Hey Guys,
Trying to get some deeper learning going with BGP and have two queries.
The "keep" functionality's default behaviour doesn't make sense to me in how it's been described.
set protocols bgp neighbour 123.123.123.123 keep all
By default (so when you don't configure the "keep" statement at all), it says it keeps most BGP information - but hides information that is rejected by route policy -, except for routes of which have looped paths. Docs here.
Now my understanding of this implies that if you receive a prefix that is part of a looped path, by default, it won't be kept, so you shouldn't see it in hidden. But I know I've seen hidden routes for looped paths before and you can see it in this KB example here when they introduce the loops feature. So it would seem that by default it does keep all BGP routes, even when it comes from a looped path, it's just marked as hidden.
However, when I've been studying BGP, there seems to be a separate RIB-IN, LOC-RIB and RIB-OUT table and it's possible that none of which represent inet.0 (which has all routes - disregarding the concept of routing-instances here). If that's the case, then perhaps the route is stored in inet.0 as hidden, but in the specified BGP tables, the route doesn't exist. Having said that, I thought the "show route receive-protocol bgp" command shows the RIB-IN table and you can clearly see the looped route in the previous KB example so that doesn't seem right.
All of this to say "What's the difference between the default keep behaviour and the "keep all" behaviour seeing as looped routes are advertised regardsless, albeit as hidden"?
The second question is about ROUTE REFRESH.
I understand that soft-inbound clearing will cause the local router to send a ROUTE REFRESH message to its neighbour and then the neighbour will send an UPDATE message with all the prefixes.

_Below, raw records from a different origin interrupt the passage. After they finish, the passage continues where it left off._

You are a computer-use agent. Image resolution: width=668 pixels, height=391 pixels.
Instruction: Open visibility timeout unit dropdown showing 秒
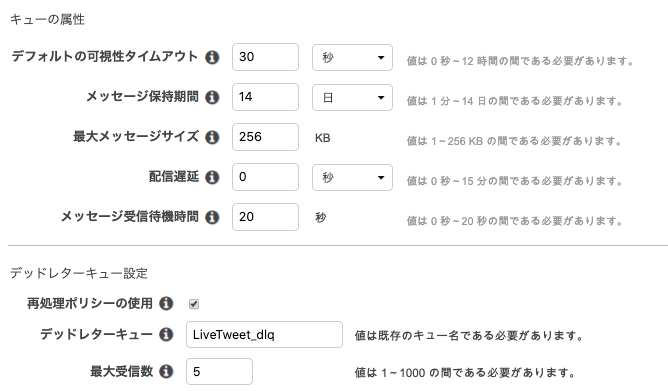[352, 58]
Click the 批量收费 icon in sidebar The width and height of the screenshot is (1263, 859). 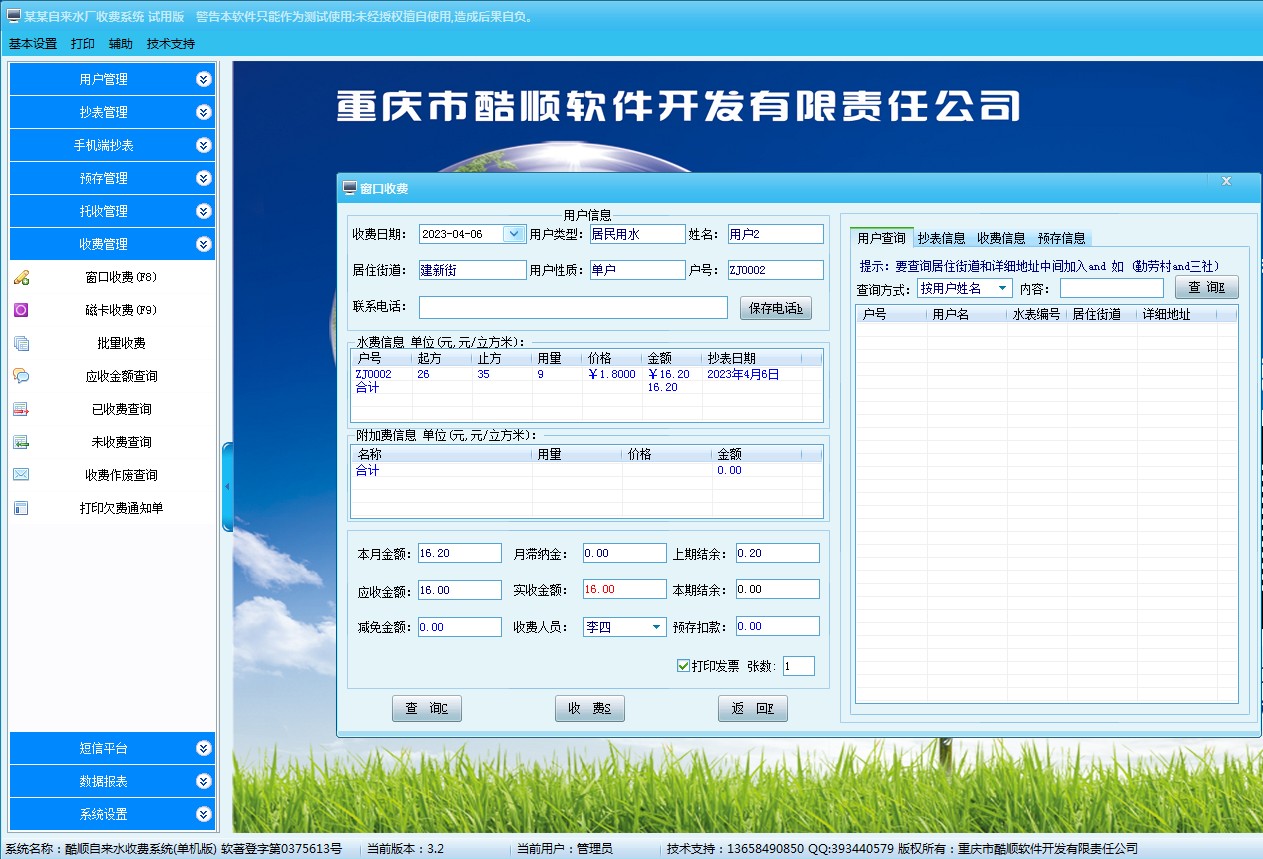[x=21, y=343]
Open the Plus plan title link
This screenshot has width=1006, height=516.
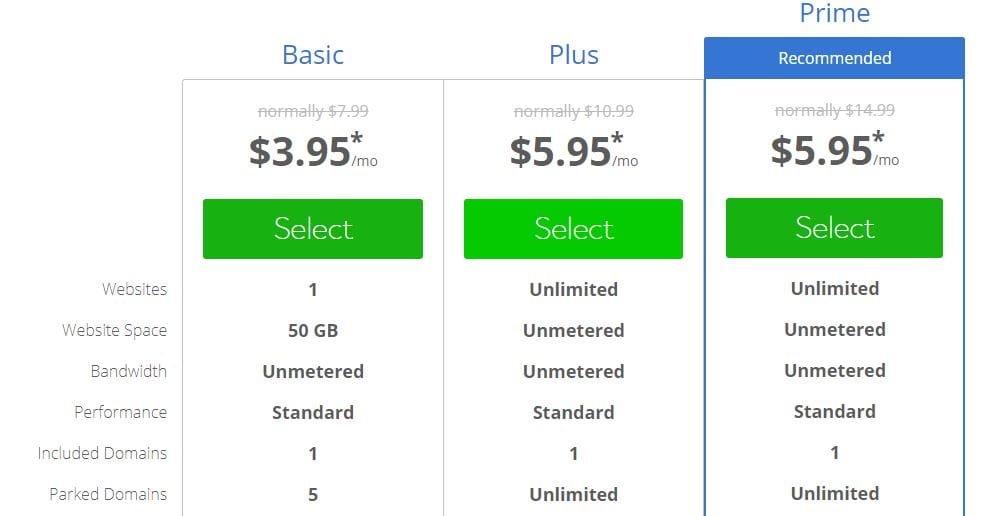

But what about the other way, when you just use the "clear bgp neighbor neighbour-ip soft", you don't send a ROUTE REFRESH message so I can only assume that you just straight up send an UPDATE message (which are incremental by nature anyway) to your peer after you re-apply the prefixes configured under the export policies of the neighbour/group? Basically, I can't find anything in the ROUTE REFRESH message that would be able to indiciate whether or not it's an inbound or outbound message, so it must be used for inbound only - does that sound correct?